Le Rythme dans la poésie française/IX
IX
Si maintenant c’était en lui-même et non plus comme partie constitutive d’un ensemble que nous voulions étudier notre vers, nous verrions d’abord la rime y prendre un caractère différent de celui qu’elle revêt dans la strophe. Nous ne la pourrions plus considérer ici qu’à titre de césure finale.
Nous savons qu’aux diverses époques de notre histoire les poètes se sont vis-à-vis de la césure comportés de façons bien contradictoires, et que, récemment, après avoir, en toutes sortes de vers, essayé de la placer de toutes sortes de façons, on a fini par s’en passer.
Cette disparition totale[1] de la césure est une faute grossière, car, ainsi que le disaient déjà les anciens, il n’y a pas de rythme de ce qui est continu ; or, seule, la césure logiquement placée établit dans le vers français une discontinuité toujours appréciable.
Quel rythme saisir dans ce passage de Saint-Pol-Roux :
Deviens aigle, lion, chêne, abeille, colombe.
Et davantage, et mieux encore.
Pour ce hautain
Triomphe
D’éblouir, moyennant le diamant de ton corps,
La sombre gueule
De la gueuse :
La Mort,
Assise, toujours maigre, au marbre du festin ?

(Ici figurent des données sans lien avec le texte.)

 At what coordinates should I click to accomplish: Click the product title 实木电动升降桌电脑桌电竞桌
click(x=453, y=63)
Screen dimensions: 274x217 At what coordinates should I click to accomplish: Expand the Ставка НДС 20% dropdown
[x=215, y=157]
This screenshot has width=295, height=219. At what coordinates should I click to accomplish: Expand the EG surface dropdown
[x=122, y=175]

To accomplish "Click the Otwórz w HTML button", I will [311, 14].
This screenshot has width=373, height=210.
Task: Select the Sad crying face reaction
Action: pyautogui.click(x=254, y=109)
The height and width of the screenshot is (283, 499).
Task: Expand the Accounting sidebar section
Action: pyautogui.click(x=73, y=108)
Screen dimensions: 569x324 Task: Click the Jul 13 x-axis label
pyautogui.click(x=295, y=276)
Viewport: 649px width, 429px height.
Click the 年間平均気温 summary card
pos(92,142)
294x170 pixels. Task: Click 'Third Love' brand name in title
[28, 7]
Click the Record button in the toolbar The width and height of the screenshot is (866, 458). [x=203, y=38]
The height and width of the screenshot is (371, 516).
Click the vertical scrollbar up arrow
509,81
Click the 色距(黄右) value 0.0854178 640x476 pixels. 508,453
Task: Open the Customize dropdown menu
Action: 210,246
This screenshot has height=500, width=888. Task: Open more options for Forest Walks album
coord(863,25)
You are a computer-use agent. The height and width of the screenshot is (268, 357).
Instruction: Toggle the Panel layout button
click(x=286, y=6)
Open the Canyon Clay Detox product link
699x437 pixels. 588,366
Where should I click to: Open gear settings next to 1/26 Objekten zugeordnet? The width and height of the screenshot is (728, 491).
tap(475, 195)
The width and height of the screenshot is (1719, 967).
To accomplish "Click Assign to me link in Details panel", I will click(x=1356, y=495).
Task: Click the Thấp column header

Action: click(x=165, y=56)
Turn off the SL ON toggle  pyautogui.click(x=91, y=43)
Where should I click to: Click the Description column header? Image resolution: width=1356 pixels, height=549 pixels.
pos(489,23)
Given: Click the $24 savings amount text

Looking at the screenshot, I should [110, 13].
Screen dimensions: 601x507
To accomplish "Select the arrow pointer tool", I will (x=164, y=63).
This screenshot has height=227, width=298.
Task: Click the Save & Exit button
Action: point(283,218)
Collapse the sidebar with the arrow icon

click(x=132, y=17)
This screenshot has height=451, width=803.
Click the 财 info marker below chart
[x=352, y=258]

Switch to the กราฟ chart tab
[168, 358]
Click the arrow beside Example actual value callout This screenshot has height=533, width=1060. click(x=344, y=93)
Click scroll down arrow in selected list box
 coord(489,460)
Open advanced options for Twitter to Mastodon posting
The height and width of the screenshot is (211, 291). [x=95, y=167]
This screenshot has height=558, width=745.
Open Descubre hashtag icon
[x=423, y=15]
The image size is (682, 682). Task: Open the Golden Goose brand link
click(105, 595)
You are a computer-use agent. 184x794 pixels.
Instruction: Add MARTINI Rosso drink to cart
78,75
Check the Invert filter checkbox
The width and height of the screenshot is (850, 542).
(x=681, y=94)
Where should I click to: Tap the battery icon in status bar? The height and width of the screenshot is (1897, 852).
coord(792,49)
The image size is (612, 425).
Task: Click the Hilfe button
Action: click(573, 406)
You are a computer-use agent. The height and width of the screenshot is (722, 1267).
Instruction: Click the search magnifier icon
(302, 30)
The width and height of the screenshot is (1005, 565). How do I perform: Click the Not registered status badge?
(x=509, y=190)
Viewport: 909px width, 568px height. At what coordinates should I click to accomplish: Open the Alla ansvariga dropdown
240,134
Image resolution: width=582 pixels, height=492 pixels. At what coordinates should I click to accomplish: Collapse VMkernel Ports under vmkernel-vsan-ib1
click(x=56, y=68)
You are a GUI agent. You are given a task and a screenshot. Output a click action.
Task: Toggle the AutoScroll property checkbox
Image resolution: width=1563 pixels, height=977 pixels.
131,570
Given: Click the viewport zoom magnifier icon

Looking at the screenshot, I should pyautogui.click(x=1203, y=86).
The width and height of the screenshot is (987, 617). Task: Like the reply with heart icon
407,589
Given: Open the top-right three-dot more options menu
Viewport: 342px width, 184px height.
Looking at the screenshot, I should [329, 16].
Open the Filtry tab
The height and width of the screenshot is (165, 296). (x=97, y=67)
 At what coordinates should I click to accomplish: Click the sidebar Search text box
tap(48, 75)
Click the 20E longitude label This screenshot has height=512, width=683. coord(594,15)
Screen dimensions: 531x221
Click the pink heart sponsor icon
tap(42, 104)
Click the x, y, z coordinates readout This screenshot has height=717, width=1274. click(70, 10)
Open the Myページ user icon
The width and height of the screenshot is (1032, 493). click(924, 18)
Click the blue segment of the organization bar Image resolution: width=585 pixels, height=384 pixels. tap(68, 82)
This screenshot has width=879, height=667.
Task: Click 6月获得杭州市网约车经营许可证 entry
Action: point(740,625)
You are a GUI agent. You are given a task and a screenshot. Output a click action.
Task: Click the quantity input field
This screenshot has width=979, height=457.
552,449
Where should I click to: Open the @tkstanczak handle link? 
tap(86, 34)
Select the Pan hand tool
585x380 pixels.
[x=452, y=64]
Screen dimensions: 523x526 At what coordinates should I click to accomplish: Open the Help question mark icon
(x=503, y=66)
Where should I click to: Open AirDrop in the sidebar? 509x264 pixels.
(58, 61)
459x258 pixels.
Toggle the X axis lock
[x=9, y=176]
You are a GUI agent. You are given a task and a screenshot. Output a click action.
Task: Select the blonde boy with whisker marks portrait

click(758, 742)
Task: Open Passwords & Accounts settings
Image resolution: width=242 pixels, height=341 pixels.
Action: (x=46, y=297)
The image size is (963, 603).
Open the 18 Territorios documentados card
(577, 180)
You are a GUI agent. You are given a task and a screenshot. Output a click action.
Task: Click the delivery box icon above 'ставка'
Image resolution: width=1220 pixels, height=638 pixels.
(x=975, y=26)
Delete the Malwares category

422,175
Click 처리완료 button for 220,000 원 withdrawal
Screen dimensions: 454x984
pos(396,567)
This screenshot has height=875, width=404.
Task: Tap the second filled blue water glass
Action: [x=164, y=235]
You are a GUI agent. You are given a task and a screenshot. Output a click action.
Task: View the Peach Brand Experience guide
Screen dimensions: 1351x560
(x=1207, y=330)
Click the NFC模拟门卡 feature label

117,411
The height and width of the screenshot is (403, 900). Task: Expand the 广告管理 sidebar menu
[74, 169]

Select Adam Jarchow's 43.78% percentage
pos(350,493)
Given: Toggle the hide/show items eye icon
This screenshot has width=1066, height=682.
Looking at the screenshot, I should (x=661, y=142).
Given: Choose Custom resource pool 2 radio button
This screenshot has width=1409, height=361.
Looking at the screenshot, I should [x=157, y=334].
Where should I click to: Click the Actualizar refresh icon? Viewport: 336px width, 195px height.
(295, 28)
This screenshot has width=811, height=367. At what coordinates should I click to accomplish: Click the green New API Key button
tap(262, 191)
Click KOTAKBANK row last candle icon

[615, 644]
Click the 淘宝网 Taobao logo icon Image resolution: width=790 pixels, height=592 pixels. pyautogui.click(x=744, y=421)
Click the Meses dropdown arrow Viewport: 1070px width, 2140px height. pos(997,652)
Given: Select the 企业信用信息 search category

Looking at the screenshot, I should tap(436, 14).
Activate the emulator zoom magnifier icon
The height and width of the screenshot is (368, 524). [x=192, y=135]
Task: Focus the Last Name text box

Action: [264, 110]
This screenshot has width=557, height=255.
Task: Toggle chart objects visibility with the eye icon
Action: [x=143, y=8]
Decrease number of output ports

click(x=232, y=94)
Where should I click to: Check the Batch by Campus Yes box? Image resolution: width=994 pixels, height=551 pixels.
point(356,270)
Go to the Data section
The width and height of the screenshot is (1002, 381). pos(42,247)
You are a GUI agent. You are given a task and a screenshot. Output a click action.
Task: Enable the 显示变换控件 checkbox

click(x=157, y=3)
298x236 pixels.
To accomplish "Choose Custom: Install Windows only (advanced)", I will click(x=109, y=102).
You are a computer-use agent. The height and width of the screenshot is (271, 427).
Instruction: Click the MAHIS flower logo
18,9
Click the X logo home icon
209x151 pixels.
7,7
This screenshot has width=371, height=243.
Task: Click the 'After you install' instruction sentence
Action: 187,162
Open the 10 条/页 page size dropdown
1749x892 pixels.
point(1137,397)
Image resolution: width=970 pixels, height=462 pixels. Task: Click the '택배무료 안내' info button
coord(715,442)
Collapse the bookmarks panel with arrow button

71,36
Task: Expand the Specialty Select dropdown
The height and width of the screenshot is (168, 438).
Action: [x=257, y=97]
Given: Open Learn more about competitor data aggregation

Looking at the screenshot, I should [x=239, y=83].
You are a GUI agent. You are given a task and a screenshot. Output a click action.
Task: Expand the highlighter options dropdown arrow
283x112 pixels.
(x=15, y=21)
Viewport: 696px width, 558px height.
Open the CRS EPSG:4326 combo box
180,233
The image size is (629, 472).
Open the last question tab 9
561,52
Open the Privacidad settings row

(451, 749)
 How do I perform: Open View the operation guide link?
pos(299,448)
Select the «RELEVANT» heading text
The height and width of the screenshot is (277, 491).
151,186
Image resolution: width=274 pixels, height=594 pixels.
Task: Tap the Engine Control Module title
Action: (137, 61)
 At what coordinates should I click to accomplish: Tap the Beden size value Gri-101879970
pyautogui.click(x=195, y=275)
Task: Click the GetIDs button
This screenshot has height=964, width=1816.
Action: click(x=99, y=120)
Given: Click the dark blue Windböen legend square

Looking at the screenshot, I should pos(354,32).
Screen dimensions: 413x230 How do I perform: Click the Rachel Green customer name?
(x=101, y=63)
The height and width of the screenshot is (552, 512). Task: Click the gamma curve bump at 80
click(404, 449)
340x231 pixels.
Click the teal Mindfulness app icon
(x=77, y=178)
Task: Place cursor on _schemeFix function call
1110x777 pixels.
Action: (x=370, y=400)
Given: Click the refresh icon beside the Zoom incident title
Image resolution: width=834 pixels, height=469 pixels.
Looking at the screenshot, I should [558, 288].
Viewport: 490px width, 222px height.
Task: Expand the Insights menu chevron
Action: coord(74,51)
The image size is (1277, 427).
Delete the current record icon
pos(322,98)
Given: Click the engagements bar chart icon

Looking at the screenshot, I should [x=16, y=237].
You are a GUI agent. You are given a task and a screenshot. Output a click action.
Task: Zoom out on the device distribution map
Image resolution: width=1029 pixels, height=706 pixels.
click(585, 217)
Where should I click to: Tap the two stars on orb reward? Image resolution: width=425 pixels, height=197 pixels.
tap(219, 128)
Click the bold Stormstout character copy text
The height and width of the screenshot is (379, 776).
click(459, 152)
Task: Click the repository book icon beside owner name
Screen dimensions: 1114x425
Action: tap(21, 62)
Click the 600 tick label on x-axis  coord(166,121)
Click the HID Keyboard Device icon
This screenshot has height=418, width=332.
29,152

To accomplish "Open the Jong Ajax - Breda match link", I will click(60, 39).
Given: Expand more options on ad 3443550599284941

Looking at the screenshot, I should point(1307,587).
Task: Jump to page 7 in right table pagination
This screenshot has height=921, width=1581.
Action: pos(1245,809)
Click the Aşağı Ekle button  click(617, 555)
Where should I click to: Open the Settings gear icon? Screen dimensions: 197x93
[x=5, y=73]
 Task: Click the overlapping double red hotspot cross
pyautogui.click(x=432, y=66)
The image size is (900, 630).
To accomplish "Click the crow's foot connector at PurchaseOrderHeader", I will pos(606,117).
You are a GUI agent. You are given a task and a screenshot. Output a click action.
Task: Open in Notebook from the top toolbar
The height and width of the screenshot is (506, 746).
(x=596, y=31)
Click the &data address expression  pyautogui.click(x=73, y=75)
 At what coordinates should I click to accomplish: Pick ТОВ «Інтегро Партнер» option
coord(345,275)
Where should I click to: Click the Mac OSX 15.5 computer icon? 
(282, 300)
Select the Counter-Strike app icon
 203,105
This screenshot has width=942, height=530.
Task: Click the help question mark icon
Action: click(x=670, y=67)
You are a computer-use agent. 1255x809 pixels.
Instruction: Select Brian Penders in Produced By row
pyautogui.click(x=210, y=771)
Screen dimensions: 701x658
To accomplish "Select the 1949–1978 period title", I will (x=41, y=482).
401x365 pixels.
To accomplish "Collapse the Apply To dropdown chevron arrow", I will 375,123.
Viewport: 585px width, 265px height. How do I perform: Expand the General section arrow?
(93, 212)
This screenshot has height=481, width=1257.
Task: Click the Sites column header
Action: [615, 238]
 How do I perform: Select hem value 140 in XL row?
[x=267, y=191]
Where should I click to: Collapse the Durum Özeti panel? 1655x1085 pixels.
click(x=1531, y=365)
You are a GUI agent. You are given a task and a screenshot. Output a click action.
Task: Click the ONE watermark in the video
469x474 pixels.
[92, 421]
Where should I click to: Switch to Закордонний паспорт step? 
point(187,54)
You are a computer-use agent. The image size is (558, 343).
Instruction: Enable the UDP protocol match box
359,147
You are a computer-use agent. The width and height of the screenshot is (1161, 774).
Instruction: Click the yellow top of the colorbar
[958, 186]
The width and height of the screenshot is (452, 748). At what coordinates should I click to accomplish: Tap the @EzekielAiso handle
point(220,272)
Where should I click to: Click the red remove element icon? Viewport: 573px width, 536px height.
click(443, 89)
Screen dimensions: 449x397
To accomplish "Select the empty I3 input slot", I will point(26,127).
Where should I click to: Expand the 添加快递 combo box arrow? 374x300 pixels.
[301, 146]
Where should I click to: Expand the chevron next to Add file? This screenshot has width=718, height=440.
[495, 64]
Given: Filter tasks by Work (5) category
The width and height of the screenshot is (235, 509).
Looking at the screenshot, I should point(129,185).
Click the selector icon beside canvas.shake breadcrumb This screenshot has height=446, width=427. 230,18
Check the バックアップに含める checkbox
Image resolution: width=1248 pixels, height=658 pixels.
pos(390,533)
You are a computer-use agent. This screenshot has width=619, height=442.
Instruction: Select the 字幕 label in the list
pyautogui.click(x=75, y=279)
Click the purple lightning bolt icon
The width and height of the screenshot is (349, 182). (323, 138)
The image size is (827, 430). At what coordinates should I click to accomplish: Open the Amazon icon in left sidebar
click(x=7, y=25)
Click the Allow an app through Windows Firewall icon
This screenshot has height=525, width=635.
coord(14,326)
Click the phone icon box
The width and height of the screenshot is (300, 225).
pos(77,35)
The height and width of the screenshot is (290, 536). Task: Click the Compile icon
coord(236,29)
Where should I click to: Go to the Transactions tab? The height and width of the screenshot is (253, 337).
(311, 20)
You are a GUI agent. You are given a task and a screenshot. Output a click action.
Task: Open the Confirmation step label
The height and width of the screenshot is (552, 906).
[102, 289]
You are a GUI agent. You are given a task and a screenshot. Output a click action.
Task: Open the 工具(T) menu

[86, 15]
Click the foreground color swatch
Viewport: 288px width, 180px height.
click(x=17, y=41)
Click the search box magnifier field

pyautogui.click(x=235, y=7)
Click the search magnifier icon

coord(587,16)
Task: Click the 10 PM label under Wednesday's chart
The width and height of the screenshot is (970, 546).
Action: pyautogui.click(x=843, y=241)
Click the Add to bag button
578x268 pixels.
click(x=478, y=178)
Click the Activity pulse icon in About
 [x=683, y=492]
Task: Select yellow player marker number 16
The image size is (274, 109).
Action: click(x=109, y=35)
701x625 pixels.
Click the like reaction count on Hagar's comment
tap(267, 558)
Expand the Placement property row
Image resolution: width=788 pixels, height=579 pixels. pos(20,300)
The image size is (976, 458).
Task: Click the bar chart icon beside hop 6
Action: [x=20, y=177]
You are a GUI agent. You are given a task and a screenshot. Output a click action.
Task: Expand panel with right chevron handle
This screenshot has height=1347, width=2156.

Pourquoi l’auteur a-t-il terminé son second vers au mot encore plutôt qu’au mot hautain, ou au mot davantage ? Pourquoi sa pièce ne s’écrirait-elle pas ainsi :
Deviens aigle, lion, chêne, abeille, colombe.
Et davantage
Et mieux encore, pour ce hautain triomphe
D’éblouir,
Moyennant le diamant
De ton corps,
La sombre gueule de la gueuse :
La Mort,
Assise, toujours maigre, au marbre duf estin ?
Ou encore :
Deviens aigle, lion,
Chêne, abeille, colombe,
Et davantage, et mieux encore.
Pour ce hautain triomphe
D’éblouir, moyennant
Le diamant de ton corps,
La sombre gueule
De la gueuse : la Mort,
Assise, toujours maigre,
Au marbre du festin ?
L’oreille n’a aucune raison de préférer telle disposition à telle autre ; écrite sous la première, la seconde ou la troisième forme, la pièce n’est ni meilleure, ni pire ; elle reste, rythmiquement parlant, un non-sens, parce que ni sous une forme ni sous une autre il n’y existe de cadence musicale spontanément perceptible.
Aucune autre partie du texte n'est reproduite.